Thursday, 26 April 2012

A Little Piece of Leather

Watch closely, this is the probably the nearest I'll ever get to posting an online tutorial!
It's not for anything exciting, I'm afraid, and the only reason I'm doing it,  is for the benefit of anyone else like me who finds it impossible to sew with a thimble.  I've tried various types, and different sizes over the years,  but I've never really got to grips with them.  Then a few weeks ago, a very kind lady lent me one that stayed on my finger, and didn't impede my stitching. Unfortunately, she had bought it  from an unknown location in the States, and I didn't really think the purchase of a thimble justified the air fare.
But then I looked at the original, and realise it didn't exactly push my resourceful skills to the limit, to make my own. 
Firstly I cut out a piece of leather ...
Then laid a piece of wide elastic across the leather, folded the top section of leather over the elastic, and stitched it.
I find it easier to stitch first, then trim the elastic to size.  I have stitched in white because I couldn't be a***ed to change the thread in my machine wanted to make it easier for you to see.
Then, just trim the leather and elastic close to the stitching line
Not exactly a thing of beauty, but it does the job.  And, of course, if you haven't got any leather in your sewing box, everyone's got an old pair of leather trousers in the wardrobe that they'll never wear again, even if they DID fit.  Oh, just me, then.
If you want a slightly prettier thimble, use pink leather, and pink elastic with sparkly silver hearts.
I might make loads, to keep my fingers warm in my fingerless gloves.
If I knew how to put patterns on here, I would.  But I don't so you're on your own, I'm afraid.
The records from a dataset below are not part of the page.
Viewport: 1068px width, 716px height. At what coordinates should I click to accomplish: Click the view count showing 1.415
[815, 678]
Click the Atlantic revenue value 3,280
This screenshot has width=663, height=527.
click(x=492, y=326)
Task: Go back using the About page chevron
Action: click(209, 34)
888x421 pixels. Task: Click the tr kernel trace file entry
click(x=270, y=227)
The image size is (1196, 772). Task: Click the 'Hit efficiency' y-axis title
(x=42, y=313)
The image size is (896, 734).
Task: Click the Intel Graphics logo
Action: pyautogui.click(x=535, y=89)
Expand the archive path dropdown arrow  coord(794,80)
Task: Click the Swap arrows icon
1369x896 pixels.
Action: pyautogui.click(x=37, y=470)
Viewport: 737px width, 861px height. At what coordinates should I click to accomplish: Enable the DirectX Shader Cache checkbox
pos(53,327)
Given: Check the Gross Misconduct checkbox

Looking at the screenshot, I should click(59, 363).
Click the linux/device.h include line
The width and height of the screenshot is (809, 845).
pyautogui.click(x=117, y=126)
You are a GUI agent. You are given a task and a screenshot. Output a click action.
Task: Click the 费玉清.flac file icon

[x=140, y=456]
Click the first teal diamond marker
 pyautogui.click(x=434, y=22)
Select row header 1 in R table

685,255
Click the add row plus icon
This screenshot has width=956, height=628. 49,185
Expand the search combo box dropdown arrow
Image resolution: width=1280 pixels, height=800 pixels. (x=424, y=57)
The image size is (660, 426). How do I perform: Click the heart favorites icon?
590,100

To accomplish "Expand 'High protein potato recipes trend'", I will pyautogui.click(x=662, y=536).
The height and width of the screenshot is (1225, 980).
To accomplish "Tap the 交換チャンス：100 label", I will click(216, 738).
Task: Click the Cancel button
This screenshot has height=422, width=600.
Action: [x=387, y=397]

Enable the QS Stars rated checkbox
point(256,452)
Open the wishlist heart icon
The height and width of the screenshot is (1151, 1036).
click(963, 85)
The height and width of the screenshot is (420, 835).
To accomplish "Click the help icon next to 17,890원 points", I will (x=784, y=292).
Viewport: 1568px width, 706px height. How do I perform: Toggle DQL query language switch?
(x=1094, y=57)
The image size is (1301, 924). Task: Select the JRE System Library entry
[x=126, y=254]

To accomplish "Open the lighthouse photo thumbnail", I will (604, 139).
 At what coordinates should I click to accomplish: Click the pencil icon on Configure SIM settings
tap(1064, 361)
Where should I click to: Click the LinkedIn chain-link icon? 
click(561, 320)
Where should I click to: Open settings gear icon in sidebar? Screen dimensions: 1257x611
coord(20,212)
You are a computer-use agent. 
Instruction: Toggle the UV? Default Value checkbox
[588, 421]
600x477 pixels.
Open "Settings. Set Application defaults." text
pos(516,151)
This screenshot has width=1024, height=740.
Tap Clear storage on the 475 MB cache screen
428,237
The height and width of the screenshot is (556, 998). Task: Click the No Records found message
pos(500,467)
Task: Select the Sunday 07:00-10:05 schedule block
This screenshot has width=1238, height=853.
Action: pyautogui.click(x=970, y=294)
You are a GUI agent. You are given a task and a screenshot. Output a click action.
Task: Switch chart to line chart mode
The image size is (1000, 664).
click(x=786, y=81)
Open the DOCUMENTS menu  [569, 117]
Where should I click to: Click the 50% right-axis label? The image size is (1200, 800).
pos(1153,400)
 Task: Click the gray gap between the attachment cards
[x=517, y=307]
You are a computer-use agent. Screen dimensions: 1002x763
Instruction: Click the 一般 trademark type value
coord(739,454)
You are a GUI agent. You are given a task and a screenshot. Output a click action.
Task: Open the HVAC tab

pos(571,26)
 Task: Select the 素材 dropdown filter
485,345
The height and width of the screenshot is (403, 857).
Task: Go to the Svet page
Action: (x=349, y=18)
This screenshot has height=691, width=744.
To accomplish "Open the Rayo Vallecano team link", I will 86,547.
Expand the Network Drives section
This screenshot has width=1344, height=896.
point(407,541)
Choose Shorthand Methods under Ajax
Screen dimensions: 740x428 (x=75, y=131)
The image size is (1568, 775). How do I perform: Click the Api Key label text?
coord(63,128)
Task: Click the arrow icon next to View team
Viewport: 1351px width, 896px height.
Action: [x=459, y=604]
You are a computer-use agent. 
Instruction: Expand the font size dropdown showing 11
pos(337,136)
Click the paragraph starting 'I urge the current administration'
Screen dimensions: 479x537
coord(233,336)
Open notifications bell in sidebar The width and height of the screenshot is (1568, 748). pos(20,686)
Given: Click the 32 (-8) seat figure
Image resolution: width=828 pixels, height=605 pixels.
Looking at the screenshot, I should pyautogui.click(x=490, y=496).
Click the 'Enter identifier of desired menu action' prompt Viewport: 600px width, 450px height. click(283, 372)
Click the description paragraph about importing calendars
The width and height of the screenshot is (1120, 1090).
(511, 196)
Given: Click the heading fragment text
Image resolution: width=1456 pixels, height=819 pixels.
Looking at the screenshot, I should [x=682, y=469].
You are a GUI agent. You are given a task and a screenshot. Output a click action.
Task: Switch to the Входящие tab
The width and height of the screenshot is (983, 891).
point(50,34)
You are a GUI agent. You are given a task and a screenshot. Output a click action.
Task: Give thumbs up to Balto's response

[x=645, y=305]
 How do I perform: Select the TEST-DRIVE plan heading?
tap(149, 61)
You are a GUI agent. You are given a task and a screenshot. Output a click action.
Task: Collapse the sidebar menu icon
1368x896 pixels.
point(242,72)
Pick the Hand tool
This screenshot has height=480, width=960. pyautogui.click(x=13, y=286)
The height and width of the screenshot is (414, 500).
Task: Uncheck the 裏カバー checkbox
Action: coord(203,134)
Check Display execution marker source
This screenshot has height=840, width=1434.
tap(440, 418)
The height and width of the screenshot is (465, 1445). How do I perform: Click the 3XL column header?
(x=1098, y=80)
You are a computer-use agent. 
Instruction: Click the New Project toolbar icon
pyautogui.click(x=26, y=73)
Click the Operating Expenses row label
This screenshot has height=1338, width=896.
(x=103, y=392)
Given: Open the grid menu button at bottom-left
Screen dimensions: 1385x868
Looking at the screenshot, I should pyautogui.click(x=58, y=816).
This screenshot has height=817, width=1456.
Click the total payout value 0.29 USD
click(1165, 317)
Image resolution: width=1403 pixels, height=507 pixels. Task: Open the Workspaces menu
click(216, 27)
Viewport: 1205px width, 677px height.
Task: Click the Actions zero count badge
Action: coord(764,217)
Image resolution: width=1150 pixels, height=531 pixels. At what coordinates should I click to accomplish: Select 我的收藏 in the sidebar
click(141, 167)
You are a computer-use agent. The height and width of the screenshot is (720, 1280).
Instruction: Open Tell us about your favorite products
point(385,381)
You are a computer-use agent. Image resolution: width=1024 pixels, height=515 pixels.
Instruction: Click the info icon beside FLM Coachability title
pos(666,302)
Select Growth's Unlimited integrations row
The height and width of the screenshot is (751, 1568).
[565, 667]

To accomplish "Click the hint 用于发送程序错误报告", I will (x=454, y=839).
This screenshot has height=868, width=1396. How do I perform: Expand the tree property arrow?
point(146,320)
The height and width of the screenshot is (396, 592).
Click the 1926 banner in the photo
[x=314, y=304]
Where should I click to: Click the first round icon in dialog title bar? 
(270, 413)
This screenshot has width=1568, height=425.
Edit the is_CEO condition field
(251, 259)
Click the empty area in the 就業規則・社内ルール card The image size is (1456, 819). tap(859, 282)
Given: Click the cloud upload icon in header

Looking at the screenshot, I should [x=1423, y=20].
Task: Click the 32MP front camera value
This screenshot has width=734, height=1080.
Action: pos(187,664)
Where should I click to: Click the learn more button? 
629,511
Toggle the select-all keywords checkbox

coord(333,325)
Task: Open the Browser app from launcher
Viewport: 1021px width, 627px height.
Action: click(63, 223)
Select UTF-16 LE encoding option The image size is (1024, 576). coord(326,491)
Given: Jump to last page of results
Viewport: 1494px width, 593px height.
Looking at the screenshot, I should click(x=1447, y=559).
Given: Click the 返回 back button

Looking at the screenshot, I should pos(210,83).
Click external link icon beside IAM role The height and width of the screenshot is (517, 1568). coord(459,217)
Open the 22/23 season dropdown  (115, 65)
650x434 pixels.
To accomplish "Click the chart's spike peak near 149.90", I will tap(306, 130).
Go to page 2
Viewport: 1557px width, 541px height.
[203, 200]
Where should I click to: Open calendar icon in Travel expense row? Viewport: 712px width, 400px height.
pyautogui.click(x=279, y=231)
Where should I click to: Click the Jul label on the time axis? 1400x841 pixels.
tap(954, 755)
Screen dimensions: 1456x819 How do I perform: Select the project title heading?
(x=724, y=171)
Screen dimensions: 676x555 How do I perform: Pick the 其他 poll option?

A Little Piece of Leather - Donnie Elbert

Sunday, 22 April 2012

Living In the Material World

This is post is going to be mostly pictures - I've had a busy couple of days surrounded by fabric, dyes and thread, and my little brain is worn out, but I wanted to post pictures of what I've been doing.
I've had a fantastic weekend at Belstead House, near Ipswich on a textile weekend with the girls from Romford Embroiderers Guild.  Although I'm no longer a member of that Branch, I was for many years, and they very kindly invited me to join them.   I chose to do the class led by Libby Smith, entitled Mixed Media Landscapes.  The first pictures are of Libby's beautiful examples, made with hand dyed fabrics, distressed papers, print and stitch 

Our pieces are very much 'works in progress'  but hopefully they will all be finished in the days/weeks/months ahead!  I'm not going to say who did each piece, in case I get any names mixed up, but here they are ...

I CAN tell you that the bottom one in the picture above is mine - not my usual colours or style at all! I think it looks a bit drab, but there will be a lot more stitching on it and hopefully that will brighten it up.

Some of the girls made 'Fertility Dolls' - although they agreed that they weren't hoping that they actually worked!

The girls in the other class, led by Katie Harrowven,  worked with metal shims, foils, friendly plastic, and gold leaf, and when we went to see what they had been doing - their classroom was a riot of colour ..
And finally, Libby issued a two-fabric landscape challenge.  Now, I'm the only person who actually took up the challenge, and I have to say I returned to my usual colourful and sparkly (some say, tacky) style, using a couple of hand dyed babywipes that I had previously used to clean up paint palettes, and which I knew would come in useful one day.
A lovely weekend with great company, good food lots of stitching and not enough sleep.  
Can I go to bed now please?

Living In The Material World - George Harrison

Sunday, 15 April 2012

Black and White

I met up with the girls for knitting on Friday, at our most recent regular venue in Hertford.  I probably shouldn't name it, but I did blog about it's beautiful decor a couple of months ago.  
It's just a shame that the service is not on a par with the wallpaper.  There were only the three of us in the place when we ordered breakfast, and it was a fairly simple order.  
1. Scrambled eggs and smoked salmon, no toast or muffins.  
2. Poached eggs on toasted muffins
3. Toast with a selection of preserves.
All these were on the menu, and didn't, on the face of it, push the chef's culinary skills to the limit.
First to arrive was number 1.  It was served on toast.  It was sent back.  Ten minutes later it returned, this time on muffins.  Sent back again.  Another ten minutes and finally it was right.
Number 2 - arrived on toast, sent back.  Probably only five minutes this time (easier to scoop poached eggs off toast, than scrambled with smoked salmon, maybe?)
Number 3 - I ordered the toast.  It arrived, on a plate, naked with no sign of butter or jam.  The waitress said "Do you want anything else with that?"  There may have been just a touch of sarcasm when I said I find dry toast a tad bland, and was there any chance of butter and jam.  It only took four requests for the butter to arrive.  Well, three requests, plus a "If you tell me where the kitchen is, I'll go and fetch my own butter"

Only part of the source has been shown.